L’Inferno fu attraversato da una folata di vento infra-dimensionale, dalla luce alle tenebre, come se il Grande Vecchio in persona avesse sospirato. Il sospiro di chi sapeva sin dall’inizio come sarebbe finita.

“Tutto questo non toglie che abbiamo una situazione da risolvere” disse Jesù.

“Abbiamo?” chiese Lucia in tono assente, prima di chiudersi in un lungo silenzio.

 

Del chiasso che seguì, le chiacchiere di Jesù, lunghe, cantilenanti, intrise di paradisiaco fulgore, promesse e non troppo velate minacce, Lucia Delgado non sentì nulla. I dèmoni avevano preso a far caciara per sovrastare coi loro bestemmioni e ruggiti le prediche celesti, affatto dispiaciuti del silenzio della nuova sovrana, interpretato dai più come un invito al caos. Satana era tornato a sedere sullo sgabello a mangiare e bere, noncurante, in apparente sintonia con la sua promessa sposa. Le anime indegne e i satanassi si lanciavano di tutto: dal basso partivano frattaglie ed escrementi, dall’alto piovevano volantini con slogan religiosi, santini, rosari e statuette della Madonna – fatte esplodere a mezz’aria dai frombolieri più bellicosi.

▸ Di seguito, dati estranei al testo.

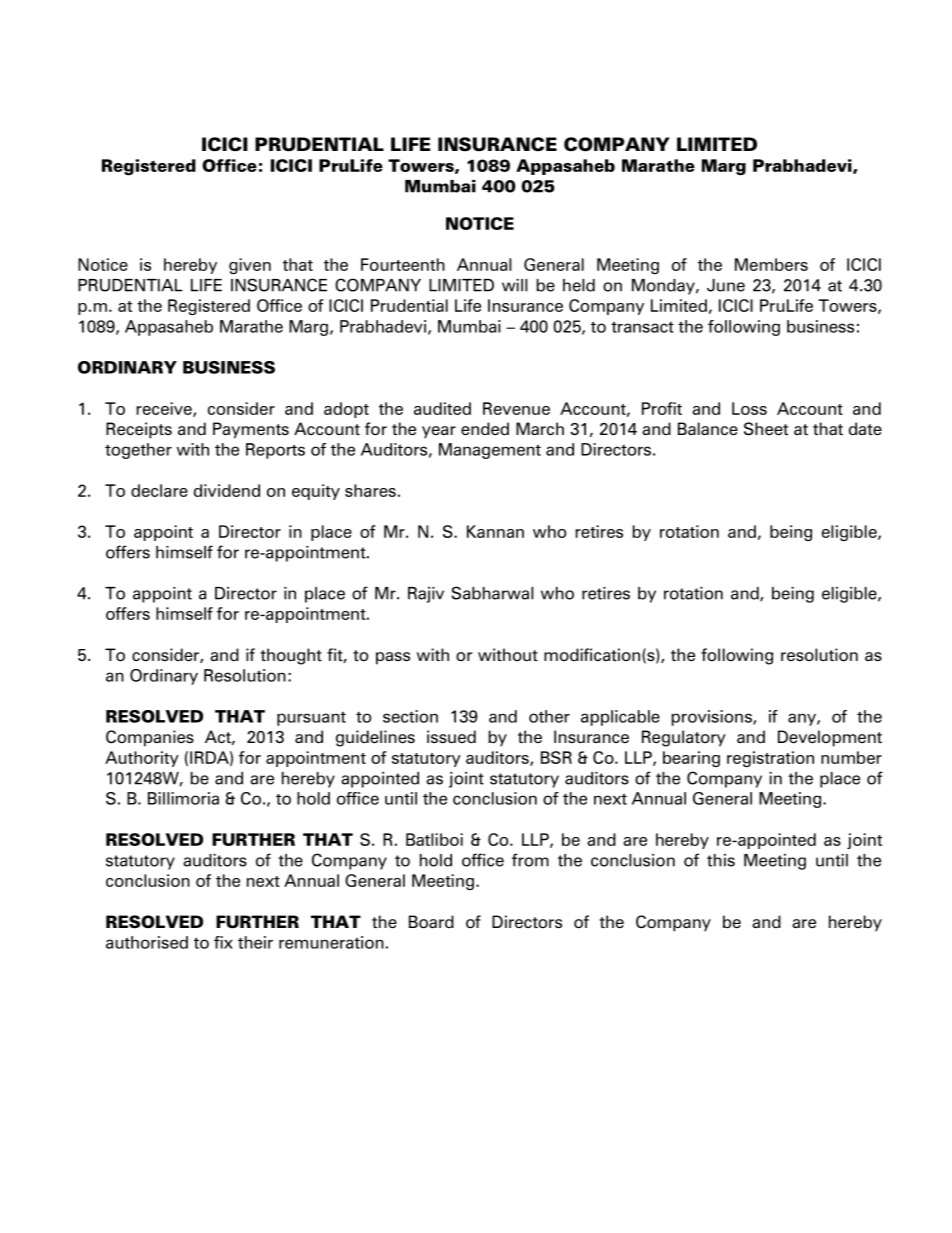 The image size is (952, 1233). Describe the element at coordinates (227, 490) in the screenshot. I see `dividend` at that location.
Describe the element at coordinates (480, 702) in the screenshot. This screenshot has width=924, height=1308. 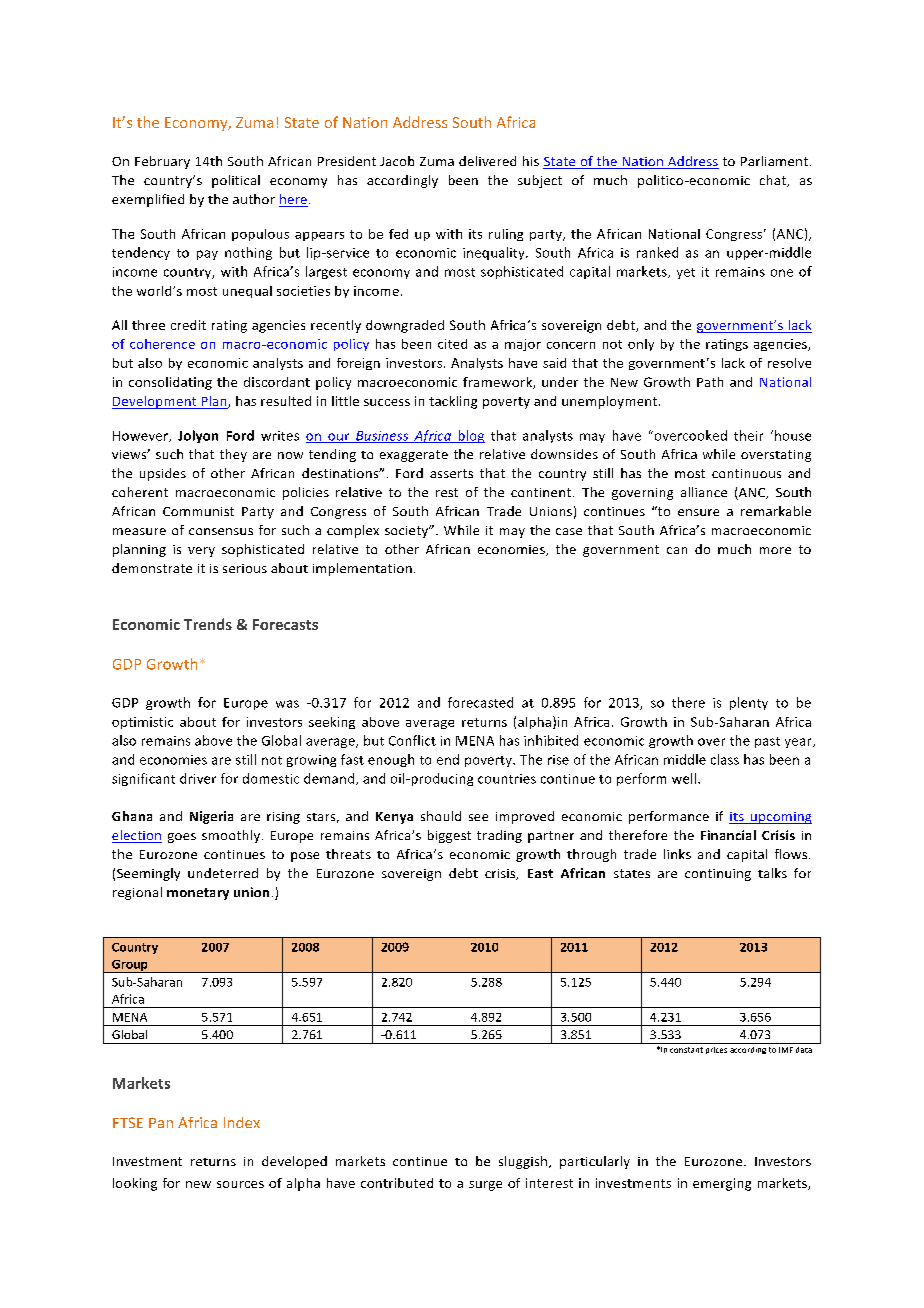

Lo sguardo perso di Lucia attraversava il pandemonio, gli occhi emaciati e contornati di viola, gonfi, bucavano luce e tenebre, stiracchiati. Meditava in silenzio, sui cinquecento e passa anni trascorsi all’Inferno, affatto tremendi in confronto ai travagli della sua breve vita. Non le dispiaceva il chiarore che emanava dalla breccia celeste, ma la semisfera aveva un che di grottesco e malato, come una sacca purulenta pronta a esplodere riversando la sua sozzura di sotto. Distaccata dal chiasso della rissa, Lucia osservava i propri resti immortalati nello squallido marciume della morte, le braccia bianche segnate da vene bluastre cosparse di lividi eterni e inguaribili. Così esposta ai dèmoni dell’Inferno e agli indegni del Paradiso, il gelido magone di vergogna covato in vita e morte non era più soltanto suo. Quanta vergogna le avevano causato le colpe altrui, e quante colpe avevano quelli che la vergogna non sapevano provare. Chi non conosceva la vergogna poteva giudicare la colpa? E chi era senza colpa come misurava il proprio giudizio? Lucia alzò gli occhi e in silenzio chiese al cielo: può un dio provare vergogna? Guardami e provaci.

 

Un crescendo di cori caprini e voci bianche irruppe a sovrastare il pandemonio. Un tuono, il suo eco e il silenzio. Uno schiocco acquatico, gentile all’inizio e sgraziato nel crescendo. Un mulinello, un gorgo risucchiante anime e luce restrinse la breccia come una contrazione improvvisa di muscoli rettali.

Satana, col suo cosciotto di satiro ormai scarnificato e lindo si alzò con la bocca piena, estasiato dallo spettacolo. “E’ fatta” disse incredulo.

“Non cantare vittoria Satana” ruggì Jesù mentre cercava di lottare contro il risucchio “di nuovo verrò nella gloria per giudicare i vivi e i morti, e il Mio regno non avrà fi…”

La breccia si chiuse con uno botto secco.

“A quanto pare” disse Lucia “non è questo il giorno.”

“Già” convenne Satana “e chissà i casini che combineranno i suoi nel frattempo.”

Fine.

 

1: acquisizione di una proprietà basato sul possesso continuato, pacifico e pubblico di un bene altrui per un determinato periodo di tempo.

2: nella serie a fumetti “Sandman”, Lucifero chiude e svuota l’Inferno consegnandone le chiavi a Orfeo.

3: verme marino usato nella pesca.

4: riferimento al romanzo “E Jones creò il mondo” di Philip K. Dick, al finale in particolare al finale.

5: riferimento al finale del film “Doctor Strange” del 2016, in cui il dèmone invasore Dormammu cerca di portare la Dimensione Oscura sulla Terra mentre il Dottore cerca di intrappolarlo in un loop temporale.

6: Dies irae (1943) diretto da Carl Theodor Dreyer. Da vedere.

7: la mitra è l’ampio e appuntito copricapo tipico dei cardinali e dei papi.